Parents from the middle school’s PTSA recently filled a public hearing to testify against the freeway. Brown was elated. “If we can stall this project two to four years and get another couple awesome, radical people on the city council, and if people start waking up to the danger of climate change, maybe we could remove this freeway entirely,” he said.
Brown would be happy with stopping the freeway’s expansion; scrapping the entire thing is a distant dream. It would be a lot harder to remove a section of I-5 — the primary freeway along the West Coast — than I-980, which is just a two-mile long shortcut between other freeways. But even that simple trim would be a tough slog if the supposed beneficiaries in West Oakland end up opposing it.
What, realistically, will happen to I-980? ConnectOakland provided a vision. Mayor Schaaf provided the official sanction for ripping it out. Next, Oakland will need engineers to figure out what different options would cost and facilitators to organize more conversations with residents about the best use of this land. Oakland’s city government won’t do that itself, Nichols said: The staff is stretched thin just trying to pave pothole-ridden streets. But he thinks the organization that plans new transit lines — the Metropolitan Transportation Commission — has the bandwidth to move the project forward.
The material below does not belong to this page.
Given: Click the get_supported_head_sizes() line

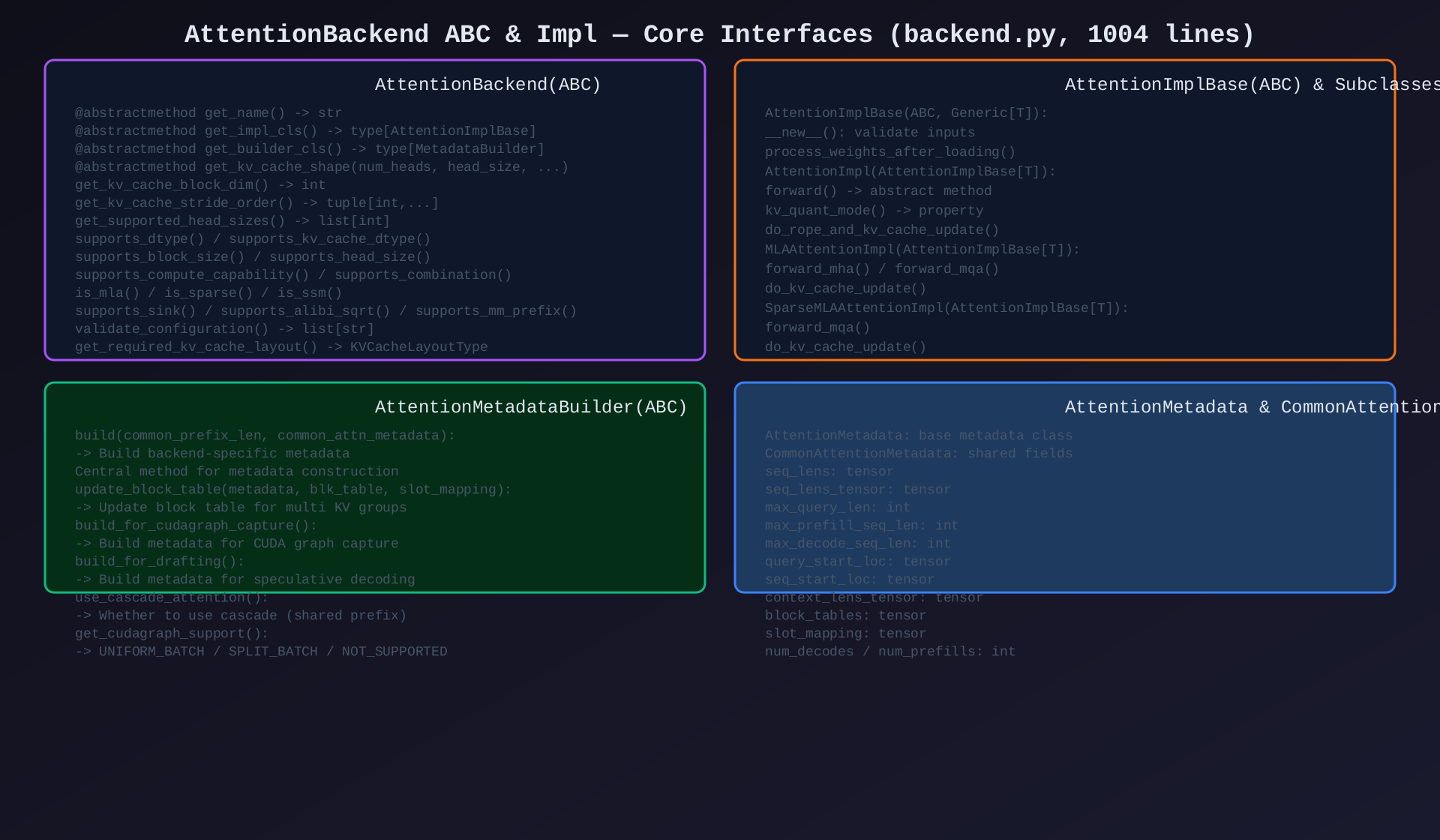Looking at the screenshot, I should point(232,221).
The I-980 teardown could become part of a regional push to relieve traffic congestion by building a second subway tunnel to San Francisco beneath the bay. The underwater tube trains currently traverse is like a two-lane road — with one lane seemingly always being repaired. The trains are crowded with passengers, and the bridges overhead are even more crowded with cars. The system, according to a government study, is “bursting at the seams,” and almost certainly requires another crossing.
Because Oakland has said it would prefer a new BART line running down the land occupied by I-980, there’s a good chance that the vision for freeway removal will be carried along by the larger effort to build new rails, just as the vision for building it was buoyed by plans to construct a massive downtown shopping center.
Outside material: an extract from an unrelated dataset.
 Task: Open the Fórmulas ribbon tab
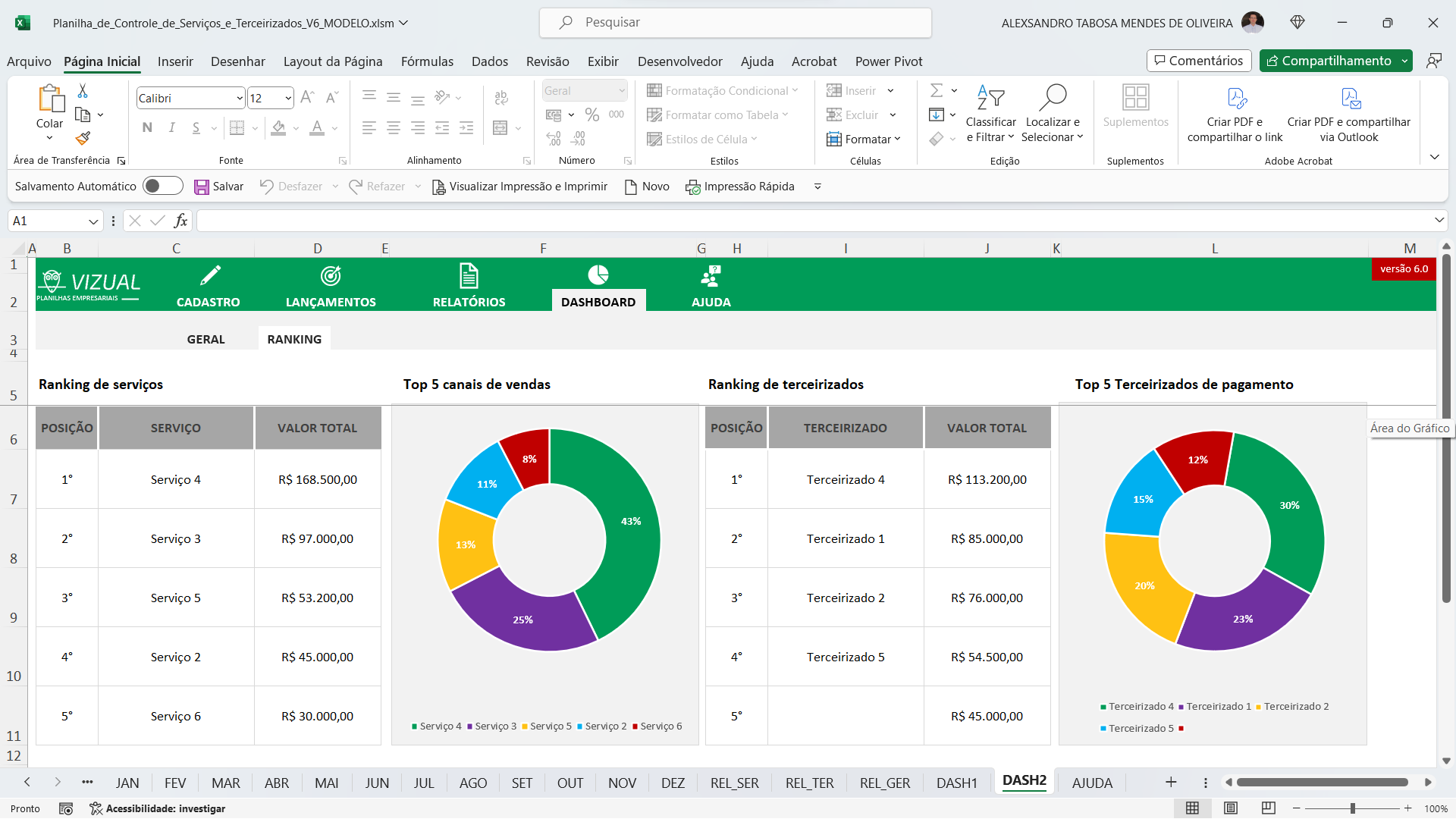427,61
The idea of removing freeways is exciting because it has the potential to reduce emissions while making cities more pleasant and functional. It also has the potential to undo some of the damage inflicted by the racist, fossil-fueled policies of the past — exchanging sprawl for bustling cities, trading cars for transit. But those relics may remain unless those who lived in their path can feel the benefit of their absence.